The past days I have been studying the rotation curves of disk galaxies and I am currently trying to understand how we can extract information about the dark matter of a galaxy by looking its rotation curve. A typical and well behaved rotation curve of a disk galaxy rises fast at the start, then it peaks and produces a "hump"/"bump" and then it remains constant (or slightly declining). I would like to ask what exactly causes the "hump"/"bump" on the rotation curve and what it can tell us about the galaxy.

The first hump that you see is caused by the galactic disk. The gravitational potential for this is given by* $$\Phi_{disk}=-\frac{GM_{disk}}{\left(r^2+(a+\sqrt{b^2+z^2})^2\right)^{1/2}}$$ where $a$ is the scale radius of the disk, $b$ the scale height, and all other variables take their usual meaning. The rotational velocity is then the square root of the $r$-derivative of $\Phi$ times r: $$v_{rot,disk}=\left(\frac{GM_{disk}r^2}{\left(r^2+(a+\sqrt{b^2+z^2})^2\right)^{3/2}}\right)^{1/2}$$ If you plot this (with the appropriate units), you should get that first bump you ask about.

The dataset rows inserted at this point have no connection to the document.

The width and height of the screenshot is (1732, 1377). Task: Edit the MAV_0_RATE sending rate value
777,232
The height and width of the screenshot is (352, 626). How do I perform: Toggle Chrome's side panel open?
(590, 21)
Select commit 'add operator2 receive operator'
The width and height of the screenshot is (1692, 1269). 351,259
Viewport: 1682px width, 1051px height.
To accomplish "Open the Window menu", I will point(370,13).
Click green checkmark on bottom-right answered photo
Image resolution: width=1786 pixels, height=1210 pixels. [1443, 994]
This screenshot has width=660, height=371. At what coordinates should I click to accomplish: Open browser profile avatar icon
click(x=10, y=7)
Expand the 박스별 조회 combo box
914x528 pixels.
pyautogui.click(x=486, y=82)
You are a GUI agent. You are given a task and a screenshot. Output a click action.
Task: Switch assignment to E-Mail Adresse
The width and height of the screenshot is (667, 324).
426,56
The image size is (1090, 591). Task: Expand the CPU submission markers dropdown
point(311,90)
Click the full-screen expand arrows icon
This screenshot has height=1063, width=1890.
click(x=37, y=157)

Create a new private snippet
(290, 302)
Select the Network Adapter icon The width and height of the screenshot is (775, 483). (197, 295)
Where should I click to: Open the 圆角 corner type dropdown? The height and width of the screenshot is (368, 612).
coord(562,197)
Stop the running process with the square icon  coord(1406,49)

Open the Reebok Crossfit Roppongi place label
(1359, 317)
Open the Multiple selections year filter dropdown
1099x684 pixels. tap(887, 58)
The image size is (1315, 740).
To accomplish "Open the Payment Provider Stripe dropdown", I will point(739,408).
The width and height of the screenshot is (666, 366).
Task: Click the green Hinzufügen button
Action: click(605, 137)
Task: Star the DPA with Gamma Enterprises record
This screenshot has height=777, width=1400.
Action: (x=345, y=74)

This particular bump can tell us two things:

A smaller value of $a$ will lead to a peak at shorter $r$ while also increasing the rotational velocity; a larger $a$ will lead to the opposite change. A larger $M_{disk}$ will produce a larger peak rotational velocity (assuming you fixed $a$, your model's peak would occur at the same point).